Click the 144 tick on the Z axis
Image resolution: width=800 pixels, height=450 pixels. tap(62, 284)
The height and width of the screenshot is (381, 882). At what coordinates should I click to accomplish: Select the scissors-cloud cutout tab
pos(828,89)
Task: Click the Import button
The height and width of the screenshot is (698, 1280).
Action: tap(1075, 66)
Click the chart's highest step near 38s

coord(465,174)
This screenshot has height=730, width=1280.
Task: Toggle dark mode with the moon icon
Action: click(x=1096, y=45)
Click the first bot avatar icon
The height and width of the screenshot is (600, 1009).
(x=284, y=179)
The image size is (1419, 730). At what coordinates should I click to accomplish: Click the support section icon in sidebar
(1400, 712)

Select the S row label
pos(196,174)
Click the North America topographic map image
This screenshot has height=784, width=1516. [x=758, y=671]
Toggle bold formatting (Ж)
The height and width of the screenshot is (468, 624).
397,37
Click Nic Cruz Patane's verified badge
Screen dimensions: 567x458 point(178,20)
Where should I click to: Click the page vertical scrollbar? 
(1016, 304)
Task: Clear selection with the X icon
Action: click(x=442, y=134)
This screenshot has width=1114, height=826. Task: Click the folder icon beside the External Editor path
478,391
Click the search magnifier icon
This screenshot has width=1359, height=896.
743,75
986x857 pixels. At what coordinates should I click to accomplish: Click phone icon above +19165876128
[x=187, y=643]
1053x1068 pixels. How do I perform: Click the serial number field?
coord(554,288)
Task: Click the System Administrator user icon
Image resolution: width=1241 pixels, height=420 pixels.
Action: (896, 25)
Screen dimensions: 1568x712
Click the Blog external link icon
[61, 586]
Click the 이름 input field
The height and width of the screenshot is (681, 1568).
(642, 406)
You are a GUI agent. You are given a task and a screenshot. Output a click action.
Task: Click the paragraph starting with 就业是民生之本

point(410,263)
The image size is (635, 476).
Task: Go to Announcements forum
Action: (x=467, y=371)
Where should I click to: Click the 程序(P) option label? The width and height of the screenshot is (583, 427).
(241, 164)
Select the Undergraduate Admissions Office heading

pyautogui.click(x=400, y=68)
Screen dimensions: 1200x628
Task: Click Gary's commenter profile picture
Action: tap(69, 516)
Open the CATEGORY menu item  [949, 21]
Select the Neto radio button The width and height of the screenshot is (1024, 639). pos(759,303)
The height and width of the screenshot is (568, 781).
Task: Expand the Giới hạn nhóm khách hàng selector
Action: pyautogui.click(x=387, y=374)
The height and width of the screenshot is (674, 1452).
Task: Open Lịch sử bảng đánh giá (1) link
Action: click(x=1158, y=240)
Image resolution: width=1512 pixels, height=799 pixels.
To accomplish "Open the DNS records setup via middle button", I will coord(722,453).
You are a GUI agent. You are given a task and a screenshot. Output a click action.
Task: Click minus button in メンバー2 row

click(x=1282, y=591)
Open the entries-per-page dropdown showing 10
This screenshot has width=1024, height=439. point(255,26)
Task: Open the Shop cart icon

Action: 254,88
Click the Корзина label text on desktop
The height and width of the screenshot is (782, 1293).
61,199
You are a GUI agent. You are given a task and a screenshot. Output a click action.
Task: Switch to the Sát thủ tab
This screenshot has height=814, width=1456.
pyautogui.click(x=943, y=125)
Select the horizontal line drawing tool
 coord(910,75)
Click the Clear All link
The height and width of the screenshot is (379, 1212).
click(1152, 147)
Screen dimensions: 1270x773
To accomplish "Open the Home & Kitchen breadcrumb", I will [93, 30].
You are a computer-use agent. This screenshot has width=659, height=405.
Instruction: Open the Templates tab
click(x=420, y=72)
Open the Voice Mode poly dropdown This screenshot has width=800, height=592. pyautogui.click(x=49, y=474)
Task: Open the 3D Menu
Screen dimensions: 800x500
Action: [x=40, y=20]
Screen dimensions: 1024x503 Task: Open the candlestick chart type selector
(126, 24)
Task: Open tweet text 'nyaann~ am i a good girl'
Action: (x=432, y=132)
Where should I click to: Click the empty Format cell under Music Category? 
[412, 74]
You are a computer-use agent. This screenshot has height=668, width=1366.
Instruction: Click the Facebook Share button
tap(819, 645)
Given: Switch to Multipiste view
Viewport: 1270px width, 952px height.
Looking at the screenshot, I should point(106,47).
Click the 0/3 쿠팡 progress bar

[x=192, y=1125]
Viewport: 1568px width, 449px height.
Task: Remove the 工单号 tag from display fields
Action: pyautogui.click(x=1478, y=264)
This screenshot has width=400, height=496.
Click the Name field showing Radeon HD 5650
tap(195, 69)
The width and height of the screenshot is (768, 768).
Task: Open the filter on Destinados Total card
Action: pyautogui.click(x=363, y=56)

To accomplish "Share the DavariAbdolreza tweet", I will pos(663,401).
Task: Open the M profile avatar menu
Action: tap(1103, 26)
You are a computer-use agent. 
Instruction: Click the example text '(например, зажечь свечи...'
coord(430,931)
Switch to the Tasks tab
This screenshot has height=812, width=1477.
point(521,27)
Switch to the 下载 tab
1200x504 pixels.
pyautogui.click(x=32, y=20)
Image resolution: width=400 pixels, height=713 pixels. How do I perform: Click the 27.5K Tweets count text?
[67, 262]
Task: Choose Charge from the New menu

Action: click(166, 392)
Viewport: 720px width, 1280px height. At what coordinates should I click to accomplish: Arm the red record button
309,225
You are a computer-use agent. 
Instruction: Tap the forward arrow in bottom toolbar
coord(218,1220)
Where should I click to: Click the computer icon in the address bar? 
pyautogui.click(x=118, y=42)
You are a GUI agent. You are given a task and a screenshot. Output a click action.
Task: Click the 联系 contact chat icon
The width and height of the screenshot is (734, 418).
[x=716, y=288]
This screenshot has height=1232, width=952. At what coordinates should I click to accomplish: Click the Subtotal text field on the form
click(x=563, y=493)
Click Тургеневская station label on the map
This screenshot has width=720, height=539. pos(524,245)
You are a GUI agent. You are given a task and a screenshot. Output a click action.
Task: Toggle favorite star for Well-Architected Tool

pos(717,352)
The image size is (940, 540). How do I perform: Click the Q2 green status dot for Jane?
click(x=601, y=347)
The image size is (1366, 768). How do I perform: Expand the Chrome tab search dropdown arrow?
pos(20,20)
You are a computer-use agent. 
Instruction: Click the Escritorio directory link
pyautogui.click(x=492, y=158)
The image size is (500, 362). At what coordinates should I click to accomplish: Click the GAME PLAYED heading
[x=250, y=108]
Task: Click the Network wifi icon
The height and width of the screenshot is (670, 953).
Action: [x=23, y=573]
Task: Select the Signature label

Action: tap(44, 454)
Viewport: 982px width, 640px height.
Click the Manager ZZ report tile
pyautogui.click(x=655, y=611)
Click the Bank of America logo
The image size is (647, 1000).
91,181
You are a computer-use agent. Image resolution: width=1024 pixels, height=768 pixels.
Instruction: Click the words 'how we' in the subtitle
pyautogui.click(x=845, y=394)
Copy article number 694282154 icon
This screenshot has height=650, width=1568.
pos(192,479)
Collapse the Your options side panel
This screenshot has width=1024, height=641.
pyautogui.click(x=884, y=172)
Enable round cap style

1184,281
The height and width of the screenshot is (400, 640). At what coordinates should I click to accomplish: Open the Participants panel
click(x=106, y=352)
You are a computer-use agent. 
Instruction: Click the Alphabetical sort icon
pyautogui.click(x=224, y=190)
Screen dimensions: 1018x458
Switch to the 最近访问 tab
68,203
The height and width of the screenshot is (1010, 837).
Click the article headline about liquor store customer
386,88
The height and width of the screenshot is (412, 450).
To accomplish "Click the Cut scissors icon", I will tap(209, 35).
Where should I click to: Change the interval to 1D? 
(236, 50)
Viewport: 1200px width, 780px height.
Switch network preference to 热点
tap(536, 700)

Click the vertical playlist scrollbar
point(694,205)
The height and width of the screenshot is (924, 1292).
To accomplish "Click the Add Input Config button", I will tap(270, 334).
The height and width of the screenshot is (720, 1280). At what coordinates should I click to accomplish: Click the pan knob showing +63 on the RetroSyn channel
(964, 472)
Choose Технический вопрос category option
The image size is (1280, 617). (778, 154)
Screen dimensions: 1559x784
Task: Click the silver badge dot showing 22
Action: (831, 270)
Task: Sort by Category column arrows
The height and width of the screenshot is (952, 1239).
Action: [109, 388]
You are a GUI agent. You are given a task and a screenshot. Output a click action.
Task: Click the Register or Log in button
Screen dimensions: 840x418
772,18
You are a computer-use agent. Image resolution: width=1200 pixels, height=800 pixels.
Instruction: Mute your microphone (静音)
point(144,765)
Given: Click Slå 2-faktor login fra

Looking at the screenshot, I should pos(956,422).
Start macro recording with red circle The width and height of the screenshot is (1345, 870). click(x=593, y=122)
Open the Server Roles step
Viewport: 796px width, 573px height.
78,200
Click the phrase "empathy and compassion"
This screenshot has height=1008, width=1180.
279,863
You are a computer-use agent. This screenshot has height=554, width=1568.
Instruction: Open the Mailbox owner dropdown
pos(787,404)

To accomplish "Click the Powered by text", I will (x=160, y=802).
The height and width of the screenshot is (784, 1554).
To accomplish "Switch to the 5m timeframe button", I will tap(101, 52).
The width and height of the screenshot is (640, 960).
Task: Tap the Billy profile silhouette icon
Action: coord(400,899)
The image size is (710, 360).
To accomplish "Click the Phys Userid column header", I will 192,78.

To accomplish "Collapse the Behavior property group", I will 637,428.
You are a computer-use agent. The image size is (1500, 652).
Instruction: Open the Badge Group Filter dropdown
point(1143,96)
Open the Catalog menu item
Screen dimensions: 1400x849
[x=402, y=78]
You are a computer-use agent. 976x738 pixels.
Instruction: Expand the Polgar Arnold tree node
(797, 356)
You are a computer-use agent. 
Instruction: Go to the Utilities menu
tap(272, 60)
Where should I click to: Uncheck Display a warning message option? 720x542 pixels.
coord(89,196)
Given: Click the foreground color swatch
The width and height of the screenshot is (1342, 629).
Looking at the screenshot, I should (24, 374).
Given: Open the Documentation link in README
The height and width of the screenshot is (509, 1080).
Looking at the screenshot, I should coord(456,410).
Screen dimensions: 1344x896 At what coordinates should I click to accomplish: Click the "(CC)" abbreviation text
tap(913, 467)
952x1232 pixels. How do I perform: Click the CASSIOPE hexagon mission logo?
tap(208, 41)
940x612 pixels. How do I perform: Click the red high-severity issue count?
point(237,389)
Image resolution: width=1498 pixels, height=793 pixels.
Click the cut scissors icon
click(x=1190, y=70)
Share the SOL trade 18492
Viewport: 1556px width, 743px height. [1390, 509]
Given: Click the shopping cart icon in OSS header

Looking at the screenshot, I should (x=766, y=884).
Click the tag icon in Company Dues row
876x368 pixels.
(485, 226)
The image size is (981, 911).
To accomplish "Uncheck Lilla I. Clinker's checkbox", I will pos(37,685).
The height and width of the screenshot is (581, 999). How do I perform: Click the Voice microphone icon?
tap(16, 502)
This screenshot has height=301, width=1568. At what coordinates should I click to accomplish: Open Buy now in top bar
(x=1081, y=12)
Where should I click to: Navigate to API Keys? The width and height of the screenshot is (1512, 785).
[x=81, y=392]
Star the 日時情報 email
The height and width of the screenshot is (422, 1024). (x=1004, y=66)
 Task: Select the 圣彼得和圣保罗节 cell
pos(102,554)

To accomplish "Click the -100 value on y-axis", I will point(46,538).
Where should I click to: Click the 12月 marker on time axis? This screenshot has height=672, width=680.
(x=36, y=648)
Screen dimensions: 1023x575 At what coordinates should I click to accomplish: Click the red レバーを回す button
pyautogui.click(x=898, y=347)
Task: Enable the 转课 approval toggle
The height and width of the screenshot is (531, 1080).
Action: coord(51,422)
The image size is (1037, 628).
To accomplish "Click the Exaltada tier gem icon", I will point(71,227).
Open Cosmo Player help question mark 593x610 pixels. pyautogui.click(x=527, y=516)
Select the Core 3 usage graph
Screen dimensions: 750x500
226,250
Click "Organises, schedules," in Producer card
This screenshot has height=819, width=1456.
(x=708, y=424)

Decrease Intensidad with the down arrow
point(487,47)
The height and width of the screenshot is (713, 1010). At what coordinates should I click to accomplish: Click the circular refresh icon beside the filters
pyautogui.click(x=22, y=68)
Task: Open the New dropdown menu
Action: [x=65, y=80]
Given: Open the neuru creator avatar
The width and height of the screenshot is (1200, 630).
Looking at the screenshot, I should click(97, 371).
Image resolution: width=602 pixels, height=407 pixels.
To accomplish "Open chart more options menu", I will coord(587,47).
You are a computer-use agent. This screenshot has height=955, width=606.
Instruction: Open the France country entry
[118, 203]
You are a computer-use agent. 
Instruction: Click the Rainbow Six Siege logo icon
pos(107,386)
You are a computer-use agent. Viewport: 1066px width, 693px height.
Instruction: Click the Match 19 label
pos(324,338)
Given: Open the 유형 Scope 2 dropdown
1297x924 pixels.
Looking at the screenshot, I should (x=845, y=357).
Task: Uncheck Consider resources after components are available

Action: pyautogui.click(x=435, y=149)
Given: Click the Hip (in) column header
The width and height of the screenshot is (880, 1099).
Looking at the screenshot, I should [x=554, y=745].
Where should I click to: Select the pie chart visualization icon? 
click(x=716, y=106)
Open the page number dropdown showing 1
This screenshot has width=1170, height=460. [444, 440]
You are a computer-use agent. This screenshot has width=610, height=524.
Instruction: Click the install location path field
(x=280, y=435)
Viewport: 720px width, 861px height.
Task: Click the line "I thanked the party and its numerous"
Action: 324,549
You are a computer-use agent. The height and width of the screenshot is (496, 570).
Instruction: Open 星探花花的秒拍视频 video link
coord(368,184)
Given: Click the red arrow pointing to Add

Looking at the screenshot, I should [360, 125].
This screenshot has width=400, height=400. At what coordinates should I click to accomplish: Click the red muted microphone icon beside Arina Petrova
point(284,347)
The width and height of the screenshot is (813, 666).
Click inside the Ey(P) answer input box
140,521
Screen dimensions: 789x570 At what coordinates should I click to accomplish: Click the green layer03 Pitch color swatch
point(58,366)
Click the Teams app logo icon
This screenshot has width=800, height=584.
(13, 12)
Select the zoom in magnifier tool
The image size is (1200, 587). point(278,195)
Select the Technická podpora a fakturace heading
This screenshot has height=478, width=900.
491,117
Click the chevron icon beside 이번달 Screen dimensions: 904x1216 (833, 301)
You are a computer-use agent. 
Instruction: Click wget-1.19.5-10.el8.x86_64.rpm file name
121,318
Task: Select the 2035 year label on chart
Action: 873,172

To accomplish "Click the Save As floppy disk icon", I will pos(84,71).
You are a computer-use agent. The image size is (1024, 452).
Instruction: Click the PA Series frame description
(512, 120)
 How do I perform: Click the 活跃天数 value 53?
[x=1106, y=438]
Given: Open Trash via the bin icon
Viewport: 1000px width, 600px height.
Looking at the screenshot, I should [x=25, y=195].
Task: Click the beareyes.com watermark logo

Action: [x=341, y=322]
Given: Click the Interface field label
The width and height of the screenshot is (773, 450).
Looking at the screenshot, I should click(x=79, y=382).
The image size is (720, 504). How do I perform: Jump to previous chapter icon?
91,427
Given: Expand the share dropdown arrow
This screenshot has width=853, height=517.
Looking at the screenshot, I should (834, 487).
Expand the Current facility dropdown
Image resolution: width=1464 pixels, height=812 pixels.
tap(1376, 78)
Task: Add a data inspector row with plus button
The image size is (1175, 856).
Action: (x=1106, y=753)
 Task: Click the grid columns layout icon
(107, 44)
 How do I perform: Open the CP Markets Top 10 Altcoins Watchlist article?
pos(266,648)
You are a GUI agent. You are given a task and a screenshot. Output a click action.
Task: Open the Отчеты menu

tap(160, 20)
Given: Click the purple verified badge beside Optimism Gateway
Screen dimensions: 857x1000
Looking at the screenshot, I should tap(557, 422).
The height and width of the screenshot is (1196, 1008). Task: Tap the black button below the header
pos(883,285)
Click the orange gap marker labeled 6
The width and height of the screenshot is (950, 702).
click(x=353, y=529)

____________

Word for word, restate the listing above from its first line to the line with "Toggle bold formatting (Ж)", keeping both.

Click the 144 tick on the Z axis
Image resolution: width=800 pixels, height=450 pixels. tap(62, 284)
The height and width of the screenshot is (381, 882). At what coordinates should I click to accomplish: Select the scissors-cloud cutout tab
pos(828,89)
Task: Click the Import button
The height and width of the screenshot is (698, 1280).
Action: tap(1075, 66)
Click the chart's highest step near 38s

coord(465,174)
This screenshot has height=730, width=1280.
Task: Toggle dark mode with the moon icon
Action: click(x=1096, y=45)
Click the first bot avatar icon
The height and width of the screenshot is (600, 1009).
(x=284, y=179)
The image size is (1419, 730). At what coordinates should I click to accomplish: Click the support section icon in sidebar
(1400, 712)

Select the S row label
pos(196,174)
Click the North America topographic map image
This screenshot has height=784, width=1516. [x=758, y=671]
Toggle bold formatting (Ж)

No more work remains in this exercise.